══ LISTED ENTRIES ══

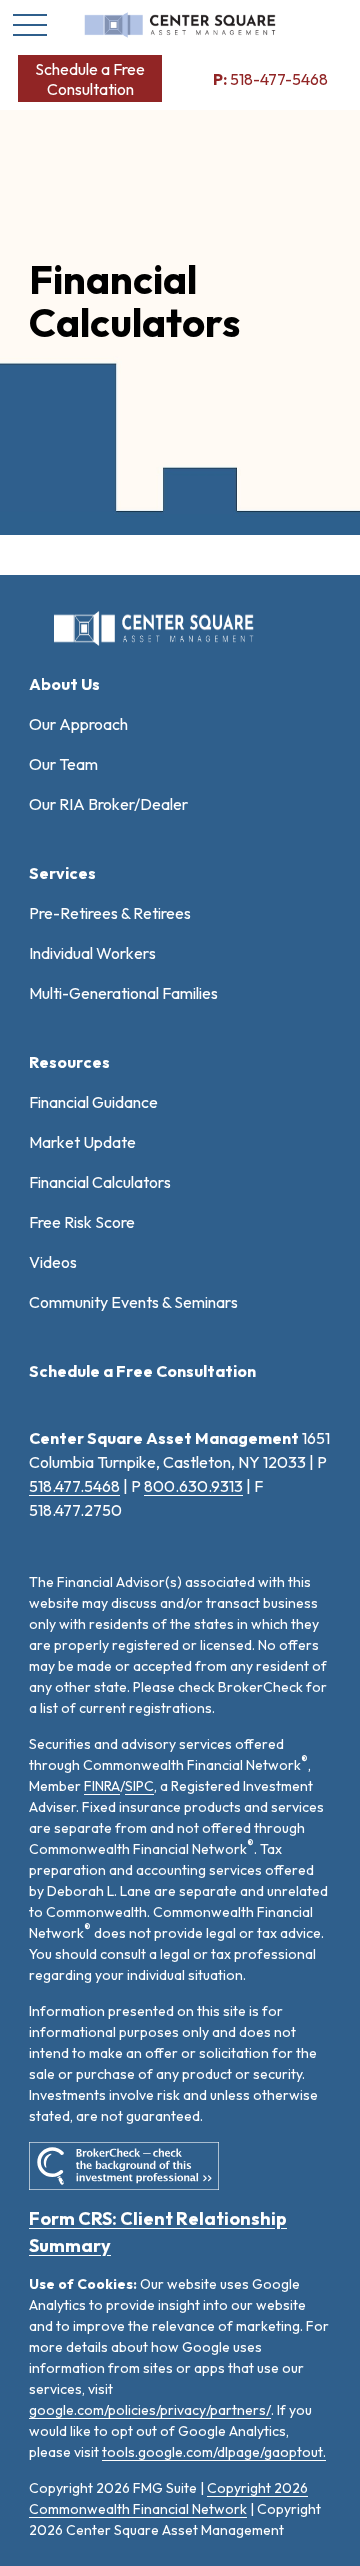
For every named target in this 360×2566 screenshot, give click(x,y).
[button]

═══
══ LISTED ENTRIES ══

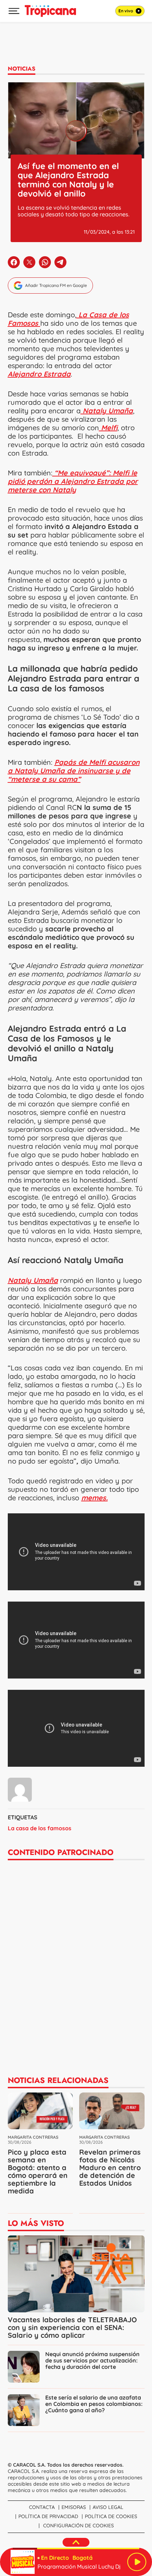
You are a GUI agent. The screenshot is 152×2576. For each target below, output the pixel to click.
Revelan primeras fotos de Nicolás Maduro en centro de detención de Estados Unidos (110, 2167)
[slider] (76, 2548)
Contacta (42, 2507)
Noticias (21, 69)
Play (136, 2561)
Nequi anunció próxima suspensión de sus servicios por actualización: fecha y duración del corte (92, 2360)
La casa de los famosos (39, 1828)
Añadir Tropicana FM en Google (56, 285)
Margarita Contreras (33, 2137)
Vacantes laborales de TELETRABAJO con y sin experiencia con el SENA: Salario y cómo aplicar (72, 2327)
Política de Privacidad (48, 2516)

═══

WORK TASK - Where the listing above reaches the line that contains "Añadir Tropicana FM en Google (56, 285)", start retyping, and finish with the line that contains "Política de Privacidad (48, 2516)"; reproduce those lines exactly and no others.

WRITTEN SOLUTION -
Añadir Tropicana FM en Google (56, 285)
Margarita Contreras (33, 2137)
Vacantes laborales de TELETRABAJO con y sin experiencia con el SENA: Salario y cómo aplicar (72, 2327)
Política de Privacidad (48, 2516)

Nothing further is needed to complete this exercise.